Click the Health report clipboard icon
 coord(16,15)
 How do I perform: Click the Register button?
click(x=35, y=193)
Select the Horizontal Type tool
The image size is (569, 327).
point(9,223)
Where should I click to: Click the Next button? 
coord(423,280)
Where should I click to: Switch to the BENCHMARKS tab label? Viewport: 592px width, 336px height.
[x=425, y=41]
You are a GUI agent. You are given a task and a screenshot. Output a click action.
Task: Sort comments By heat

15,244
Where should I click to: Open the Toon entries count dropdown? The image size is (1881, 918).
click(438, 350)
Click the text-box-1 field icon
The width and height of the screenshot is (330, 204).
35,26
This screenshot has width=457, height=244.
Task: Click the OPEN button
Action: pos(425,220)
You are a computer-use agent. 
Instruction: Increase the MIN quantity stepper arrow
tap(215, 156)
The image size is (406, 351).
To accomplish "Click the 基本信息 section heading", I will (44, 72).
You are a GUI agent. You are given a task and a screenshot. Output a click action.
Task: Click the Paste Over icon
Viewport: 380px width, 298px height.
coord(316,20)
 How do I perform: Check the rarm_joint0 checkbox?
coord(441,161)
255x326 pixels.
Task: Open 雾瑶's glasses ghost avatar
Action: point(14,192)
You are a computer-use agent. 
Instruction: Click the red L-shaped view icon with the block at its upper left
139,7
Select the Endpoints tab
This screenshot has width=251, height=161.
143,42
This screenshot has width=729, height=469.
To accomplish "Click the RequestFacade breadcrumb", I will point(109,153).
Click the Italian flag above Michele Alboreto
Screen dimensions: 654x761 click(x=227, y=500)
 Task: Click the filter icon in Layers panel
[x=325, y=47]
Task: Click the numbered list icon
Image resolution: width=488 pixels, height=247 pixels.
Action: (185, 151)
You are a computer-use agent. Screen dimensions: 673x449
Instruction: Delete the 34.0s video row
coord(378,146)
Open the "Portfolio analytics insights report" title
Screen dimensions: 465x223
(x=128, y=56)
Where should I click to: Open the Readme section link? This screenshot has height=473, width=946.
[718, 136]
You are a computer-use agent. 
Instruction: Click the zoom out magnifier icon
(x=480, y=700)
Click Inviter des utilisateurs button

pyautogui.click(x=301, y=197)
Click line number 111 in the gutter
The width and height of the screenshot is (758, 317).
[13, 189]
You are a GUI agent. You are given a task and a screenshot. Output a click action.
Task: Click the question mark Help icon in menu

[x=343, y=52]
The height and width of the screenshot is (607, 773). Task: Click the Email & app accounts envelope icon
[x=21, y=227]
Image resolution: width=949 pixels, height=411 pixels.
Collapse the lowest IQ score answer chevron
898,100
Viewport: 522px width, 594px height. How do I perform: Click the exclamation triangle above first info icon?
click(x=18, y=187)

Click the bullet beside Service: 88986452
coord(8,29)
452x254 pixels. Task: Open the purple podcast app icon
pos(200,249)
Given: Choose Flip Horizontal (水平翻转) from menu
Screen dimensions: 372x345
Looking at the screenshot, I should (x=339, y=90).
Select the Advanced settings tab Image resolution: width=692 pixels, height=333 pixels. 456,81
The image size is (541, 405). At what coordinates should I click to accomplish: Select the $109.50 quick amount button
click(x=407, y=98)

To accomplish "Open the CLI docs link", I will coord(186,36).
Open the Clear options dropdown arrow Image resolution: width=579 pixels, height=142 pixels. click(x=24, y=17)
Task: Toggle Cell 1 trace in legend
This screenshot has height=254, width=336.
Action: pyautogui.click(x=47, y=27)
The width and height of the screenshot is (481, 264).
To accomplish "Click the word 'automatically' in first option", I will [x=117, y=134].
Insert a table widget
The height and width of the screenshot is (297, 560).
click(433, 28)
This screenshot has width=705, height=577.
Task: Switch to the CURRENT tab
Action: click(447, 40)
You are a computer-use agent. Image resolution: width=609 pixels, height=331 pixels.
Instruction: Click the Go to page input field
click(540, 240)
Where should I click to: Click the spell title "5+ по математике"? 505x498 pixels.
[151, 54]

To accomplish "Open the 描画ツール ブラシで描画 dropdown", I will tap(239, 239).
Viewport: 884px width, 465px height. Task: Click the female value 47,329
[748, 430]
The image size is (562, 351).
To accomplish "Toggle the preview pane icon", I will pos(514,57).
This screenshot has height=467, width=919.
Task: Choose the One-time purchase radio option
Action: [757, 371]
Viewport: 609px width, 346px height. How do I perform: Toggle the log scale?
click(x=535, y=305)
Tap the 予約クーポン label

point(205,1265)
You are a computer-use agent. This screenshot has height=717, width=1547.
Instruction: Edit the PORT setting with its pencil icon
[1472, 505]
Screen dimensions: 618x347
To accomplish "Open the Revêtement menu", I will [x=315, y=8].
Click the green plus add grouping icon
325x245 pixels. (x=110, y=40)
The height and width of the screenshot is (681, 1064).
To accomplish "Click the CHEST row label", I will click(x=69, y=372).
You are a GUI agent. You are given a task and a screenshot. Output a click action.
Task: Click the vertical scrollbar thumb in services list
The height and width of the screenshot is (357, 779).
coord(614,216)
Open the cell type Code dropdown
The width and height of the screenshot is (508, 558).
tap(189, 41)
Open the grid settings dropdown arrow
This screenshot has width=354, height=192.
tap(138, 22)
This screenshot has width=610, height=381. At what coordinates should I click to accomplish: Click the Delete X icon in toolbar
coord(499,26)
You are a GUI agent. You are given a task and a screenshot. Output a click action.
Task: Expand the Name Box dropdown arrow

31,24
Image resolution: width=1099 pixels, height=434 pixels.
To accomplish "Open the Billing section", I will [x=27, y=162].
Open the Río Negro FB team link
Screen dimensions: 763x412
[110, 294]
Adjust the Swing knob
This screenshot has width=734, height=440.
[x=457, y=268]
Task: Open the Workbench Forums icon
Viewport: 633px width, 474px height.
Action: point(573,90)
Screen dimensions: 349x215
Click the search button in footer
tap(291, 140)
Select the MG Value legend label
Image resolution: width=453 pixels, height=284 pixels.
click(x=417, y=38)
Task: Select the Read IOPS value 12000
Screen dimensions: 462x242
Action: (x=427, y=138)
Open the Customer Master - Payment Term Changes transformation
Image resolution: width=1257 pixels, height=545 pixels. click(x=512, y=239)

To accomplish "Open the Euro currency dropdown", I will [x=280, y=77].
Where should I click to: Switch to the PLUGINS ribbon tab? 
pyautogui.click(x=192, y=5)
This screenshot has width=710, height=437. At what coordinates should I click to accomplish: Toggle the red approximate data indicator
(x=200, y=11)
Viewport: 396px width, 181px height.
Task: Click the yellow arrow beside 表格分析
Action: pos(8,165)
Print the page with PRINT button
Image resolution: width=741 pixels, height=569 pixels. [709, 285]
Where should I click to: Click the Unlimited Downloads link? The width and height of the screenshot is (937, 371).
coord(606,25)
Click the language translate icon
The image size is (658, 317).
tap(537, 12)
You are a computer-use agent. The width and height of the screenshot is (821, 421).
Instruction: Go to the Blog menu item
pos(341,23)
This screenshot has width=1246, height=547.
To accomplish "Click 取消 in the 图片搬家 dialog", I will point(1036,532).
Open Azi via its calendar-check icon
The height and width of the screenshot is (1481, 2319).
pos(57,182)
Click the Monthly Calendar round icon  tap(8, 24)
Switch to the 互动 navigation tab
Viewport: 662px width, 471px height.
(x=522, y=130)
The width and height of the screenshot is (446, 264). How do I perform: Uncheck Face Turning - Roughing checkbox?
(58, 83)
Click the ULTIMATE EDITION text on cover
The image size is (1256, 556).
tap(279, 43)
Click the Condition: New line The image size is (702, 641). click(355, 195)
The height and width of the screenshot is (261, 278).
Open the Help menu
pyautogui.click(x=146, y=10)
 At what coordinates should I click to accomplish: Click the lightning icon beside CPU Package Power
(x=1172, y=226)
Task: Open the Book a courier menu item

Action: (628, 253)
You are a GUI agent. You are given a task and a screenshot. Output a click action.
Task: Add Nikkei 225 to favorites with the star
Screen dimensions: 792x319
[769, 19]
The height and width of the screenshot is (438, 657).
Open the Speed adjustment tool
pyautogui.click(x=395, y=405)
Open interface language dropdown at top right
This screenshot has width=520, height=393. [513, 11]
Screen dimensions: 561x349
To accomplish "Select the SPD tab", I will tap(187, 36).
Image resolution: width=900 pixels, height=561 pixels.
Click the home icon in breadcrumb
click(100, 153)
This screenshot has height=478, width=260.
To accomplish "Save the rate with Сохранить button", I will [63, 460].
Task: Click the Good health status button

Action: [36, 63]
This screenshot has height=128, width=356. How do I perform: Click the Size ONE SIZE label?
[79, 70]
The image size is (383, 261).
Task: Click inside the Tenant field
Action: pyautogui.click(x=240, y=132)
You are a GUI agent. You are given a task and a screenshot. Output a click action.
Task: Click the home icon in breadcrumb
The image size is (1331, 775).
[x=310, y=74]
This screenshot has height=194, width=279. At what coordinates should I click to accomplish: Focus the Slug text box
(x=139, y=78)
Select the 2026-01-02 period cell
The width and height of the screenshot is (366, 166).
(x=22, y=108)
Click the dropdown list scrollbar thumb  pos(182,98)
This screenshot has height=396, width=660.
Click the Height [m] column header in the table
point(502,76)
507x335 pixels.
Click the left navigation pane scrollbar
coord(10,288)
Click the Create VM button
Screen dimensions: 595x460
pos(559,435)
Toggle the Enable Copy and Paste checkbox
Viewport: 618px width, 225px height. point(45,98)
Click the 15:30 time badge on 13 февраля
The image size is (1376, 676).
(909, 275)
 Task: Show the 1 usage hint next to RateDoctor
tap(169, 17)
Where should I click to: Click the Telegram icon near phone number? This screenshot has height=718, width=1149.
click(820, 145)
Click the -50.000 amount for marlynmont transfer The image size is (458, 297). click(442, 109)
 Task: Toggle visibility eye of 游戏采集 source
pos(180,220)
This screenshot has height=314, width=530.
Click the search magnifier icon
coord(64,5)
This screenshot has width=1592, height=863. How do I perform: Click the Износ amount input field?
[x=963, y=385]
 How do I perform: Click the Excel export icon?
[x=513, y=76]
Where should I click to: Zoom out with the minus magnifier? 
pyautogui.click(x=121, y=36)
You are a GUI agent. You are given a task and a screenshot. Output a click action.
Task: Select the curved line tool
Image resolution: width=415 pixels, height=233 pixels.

EXERCISE DESCRIPTION: Return each full line of the entries that contains the word "thumb".

SOLVED PROBLEM:
Task: Click the vertical scrollbar thumb in services list
Click the dropdown list scrollbar thumb  pos(182,98)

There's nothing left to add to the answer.